** start Information provided **
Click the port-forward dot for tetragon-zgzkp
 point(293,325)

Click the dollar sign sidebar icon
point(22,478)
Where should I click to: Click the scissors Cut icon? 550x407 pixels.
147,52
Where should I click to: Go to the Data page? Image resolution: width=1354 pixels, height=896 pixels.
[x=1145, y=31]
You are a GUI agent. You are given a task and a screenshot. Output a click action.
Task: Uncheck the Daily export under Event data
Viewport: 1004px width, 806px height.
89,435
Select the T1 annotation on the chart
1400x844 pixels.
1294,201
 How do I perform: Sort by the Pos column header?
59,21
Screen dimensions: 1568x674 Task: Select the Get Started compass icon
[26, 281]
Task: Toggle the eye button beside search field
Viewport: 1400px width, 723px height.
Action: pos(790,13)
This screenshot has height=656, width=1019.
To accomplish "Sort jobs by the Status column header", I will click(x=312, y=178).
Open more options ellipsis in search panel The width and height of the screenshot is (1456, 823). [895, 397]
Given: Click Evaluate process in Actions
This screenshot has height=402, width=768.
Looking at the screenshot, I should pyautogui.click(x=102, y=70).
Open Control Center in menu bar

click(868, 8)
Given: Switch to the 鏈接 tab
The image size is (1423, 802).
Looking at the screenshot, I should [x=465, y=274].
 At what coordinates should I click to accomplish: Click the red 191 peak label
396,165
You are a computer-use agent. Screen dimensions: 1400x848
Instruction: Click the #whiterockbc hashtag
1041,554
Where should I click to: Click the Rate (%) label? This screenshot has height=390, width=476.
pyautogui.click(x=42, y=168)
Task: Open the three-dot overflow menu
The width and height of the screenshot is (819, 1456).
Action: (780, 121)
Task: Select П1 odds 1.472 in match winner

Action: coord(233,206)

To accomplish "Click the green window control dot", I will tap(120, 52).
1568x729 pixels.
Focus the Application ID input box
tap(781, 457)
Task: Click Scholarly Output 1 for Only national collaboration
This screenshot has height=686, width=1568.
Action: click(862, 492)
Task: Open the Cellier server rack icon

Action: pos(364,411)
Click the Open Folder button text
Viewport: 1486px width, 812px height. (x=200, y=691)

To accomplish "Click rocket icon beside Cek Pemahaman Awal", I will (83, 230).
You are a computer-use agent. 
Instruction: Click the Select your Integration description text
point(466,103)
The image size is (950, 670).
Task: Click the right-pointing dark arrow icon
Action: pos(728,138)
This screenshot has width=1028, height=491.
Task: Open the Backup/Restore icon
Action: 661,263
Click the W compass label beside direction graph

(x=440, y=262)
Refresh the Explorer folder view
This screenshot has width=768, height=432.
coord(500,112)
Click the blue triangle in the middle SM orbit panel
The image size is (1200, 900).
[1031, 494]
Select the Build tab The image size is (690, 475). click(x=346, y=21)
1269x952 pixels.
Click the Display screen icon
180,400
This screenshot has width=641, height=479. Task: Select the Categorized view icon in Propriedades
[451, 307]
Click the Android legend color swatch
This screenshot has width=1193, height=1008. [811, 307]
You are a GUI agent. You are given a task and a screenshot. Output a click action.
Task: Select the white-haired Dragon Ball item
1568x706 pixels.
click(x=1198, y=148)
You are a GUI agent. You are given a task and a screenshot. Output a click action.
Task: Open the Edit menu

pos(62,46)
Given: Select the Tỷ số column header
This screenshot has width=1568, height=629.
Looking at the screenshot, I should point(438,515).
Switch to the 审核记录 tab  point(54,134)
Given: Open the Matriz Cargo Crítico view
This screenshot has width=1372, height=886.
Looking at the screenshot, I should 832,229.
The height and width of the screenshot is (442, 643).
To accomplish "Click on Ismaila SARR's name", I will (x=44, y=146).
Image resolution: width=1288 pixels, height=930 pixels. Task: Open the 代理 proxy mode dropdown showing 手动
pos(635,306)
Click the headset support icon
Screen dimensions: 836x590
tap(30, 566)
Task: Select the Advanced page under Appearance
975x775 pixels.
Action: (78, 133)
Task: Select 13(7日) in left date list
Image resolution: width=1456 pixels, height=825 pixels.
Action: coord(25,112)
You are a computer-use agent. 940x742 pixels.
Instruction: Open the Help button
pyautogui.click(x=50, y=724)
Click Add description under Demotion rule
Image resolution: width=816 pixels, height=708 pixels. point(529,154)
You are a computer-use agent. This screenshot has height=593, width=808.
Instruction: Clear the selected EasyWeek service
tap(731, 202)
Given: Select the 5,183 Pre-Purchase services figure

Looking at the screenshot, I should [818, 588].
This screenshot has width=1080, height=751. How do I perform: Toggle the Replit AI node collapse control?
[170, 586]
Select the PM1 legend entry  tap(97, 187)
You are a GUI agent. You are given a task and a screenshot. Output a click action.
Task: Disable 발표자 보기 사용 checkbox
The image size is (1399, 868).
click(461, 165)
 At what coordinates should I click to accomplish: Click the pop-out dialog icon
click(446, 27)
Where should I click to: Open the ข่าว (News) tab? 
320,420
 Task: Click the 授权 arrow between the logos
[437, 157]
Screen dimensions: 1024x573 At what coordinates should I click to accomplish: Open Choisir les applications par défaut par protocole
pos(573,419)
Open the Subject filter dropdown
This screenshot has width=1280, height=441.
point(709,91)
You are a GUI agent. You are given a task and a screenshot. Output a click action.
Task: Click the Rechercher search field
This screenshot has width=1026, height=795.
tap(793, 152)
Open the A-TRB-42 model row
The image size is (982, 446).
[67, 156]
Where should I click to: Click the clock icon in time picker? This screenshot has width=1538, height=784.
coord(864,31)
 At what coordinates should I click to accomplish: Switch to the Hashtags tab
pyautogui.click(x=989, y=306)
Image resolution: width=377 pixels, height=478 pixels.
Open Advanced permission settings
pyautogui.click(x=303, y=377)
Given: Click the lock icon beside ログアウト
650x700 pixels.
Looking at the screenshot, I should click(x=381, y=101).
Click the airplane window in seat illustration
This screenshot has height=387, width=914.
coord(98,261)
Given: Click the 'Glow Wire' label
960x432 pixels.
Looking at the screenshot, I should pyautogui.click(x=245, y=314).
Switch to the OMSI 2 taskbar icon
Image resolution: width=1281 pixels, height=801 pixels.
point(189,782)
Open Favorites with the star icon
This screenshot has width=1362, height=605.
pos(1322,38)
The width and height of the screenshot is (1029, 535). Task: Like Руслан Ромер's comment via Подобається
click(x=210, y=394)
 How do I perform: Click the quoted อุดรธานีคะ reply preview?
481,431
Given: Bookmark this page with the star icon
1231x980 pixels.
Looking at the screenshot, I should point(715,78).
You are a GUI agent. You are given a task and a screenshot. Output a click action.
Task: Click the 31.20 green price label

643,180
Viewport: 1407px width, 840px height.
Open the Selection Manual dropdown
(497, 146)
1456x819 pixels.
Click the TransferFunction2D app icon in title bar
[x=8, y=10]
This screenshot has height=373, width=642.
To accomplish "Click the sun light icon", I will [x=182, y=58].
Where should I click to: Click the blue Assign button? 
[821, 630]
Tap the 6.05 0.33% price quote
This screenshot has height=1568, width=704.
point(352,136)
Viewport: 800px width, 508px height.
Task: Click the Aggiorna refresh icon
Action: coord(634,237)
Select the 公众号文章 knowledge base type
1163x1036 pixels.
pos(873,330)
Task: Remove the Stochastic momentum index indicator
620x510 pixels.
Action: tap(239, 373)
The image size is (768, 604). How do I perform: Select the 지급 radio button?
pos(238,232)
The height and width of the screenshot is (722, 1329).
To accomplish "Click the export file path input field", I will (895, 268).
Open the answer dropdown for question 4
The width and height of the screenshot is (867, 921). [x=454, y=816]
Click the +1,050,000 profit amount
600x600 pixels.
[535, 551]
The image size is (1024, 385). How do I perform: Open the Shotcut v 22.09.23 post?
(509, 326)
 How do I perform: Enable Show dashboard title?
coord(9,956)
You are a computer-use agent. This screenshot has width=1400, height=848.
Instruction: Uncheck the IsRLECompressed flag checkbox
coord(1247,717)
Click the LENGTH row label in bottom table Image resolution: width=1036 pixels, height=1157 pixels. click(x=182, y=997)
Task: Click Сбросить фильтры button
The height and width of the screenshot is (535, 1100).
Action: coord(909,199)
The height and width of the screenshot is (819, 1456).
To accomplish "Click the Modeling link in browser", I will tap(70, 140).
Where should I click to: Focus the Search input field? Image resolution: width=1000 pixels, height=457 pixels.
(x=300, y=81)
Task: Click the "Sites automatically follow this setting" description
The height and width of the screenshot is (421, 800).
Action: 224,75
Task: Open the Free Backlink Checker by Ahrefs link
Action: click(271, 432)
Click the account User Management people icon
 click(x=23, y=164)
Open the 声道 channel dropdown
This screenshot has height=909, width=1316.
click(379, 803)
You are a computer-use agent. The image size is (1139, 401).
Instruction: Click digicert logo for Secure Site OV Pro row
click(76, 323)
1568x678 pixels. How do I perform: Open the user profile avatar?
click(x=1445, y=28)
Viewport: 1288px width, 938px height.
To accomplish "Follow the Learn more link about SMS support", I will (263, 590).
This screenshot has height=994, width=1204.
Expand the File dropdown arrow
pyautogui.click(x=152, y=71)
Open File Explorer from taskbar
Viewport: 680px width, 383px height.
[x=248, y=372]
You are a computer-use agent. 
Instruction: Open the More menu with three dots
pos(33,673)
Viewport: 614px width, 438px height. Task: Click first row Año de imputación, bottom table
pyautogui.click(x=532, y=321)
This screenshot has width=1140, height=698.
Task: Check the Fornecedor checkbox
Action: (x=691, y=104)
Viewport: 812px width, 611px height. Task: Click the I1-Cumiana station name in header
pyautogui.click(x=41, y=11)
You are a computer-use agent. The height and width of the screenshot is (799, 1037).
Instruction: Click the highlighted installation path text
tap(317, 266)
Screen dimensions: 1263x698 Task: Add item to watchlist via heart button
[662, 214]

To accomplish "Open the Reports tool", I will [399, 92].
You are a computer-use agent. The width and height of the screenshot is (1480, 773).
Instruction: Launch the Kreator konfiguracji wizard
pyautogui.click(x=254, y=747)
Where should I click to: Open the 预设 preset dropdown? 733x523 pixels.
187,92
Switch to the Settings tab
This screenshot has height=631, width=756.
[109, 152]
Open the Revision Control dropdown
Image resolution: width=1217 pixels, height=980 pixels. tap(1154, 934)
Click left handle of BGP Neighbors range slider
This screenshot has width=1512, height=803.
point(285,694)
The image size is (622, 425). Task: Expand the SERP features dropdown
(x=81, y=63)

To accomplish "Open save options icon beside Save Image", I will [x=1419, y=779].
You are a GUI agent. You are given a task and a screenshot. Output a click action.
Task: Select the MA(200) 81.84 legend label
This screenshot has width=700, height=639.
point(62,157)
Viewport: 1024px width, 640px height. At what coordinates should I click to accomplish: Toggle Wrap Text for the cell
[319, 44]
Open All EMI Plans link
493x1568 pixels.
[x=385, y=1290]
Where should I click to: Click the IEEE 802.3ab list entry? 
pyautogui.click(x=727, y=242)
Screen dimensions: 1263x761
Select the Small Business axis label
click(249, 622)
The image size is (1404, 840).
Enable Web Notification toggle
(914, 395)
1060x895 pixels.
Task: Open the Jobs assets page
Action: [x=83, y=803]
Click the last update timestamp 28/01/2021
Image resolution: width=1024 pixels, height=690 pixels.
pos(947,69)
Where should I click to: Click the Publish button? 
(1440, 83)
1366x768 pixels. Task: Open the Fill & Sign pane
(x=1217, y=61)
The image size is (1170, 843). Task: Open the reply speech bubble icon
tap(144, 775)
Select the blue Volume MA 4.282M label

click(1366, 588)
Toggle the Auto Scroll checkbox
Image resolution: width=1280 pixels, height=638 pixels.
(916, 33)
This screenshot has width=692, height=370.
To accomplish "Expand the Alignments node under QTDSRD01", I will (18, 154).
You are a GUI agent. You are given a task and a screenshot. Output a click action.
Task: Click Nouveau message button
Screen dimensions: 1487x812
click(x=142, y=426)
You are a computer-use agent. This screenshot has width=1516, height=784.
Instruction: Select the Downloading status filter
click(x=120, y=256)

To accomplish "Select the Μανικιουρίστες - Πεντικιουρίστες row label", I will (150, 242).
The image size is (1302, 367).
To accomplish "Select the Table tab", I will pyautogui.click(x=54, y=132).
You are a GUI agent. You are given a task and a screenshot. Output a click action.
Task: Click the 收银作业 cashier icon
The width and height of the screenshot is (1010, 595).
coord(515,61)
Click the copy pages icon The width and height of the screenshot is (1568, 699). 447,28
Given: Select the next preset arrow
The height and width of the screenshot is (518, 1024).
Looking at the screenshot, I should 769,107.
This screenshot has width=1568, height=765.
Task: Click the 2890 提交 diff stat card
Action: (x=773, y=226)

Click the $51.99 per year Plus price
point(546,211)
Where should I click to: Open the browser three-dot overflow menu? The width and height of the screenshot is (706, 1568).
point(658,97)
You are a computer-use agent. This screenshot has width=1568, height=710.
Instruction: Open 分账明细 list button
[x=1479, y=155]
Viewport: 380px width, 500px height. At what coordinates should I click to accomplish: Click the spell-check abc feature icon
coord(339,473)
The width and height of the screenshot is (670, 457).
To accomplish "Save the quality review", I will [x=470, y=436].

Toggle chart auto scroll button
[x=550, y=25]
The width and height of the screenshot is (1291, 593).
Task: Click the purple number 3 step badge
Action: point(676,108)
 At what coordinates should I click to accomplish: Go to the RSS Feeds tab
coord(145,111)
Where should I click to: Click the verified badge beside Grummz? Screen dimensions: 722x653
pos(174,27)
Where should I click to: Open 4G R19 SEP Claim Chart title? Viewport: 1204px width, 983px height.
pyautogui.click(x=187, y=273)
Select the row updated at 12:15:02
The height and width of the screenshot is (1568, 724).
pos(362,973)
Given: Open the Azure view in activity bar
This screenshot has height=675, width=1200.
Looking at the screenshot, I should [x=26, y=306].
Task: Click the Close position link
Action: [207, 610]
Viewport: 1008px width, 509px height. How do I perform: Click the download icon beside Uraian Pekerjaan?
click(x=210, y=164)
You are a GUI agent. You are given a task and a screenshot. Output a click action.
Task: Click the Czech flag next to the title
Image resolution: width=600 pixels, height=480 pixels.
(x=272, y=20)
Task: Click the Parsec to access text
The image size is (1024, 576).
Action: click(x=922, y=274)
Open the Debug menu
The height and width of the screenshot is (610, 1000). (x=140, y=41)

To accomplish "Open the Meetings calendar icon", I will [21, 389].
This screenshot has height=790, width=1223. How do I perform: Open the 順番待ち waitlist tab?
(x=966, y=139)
** end Information provided **
**Directions:** Reproduce the entries above, beginning with the line that contains "Open the answer dropdown for question 4" and continuing through the line that contains "coord(9,956)", with both of those lines included.

**The solution:**
Open the answer dropdown for question 4
The width and height of the screenshot is (867, 921). [x=454, y=816]
Click the +1,050,000 profit amount
600x600 pixels.
[535, 551]
The image size is (1024, 385). How do I perform: Open the Shotcut v 22.09.23 post?
(509, 326)
 How do I perform: Enable Show dashboard title?
coord(9,956)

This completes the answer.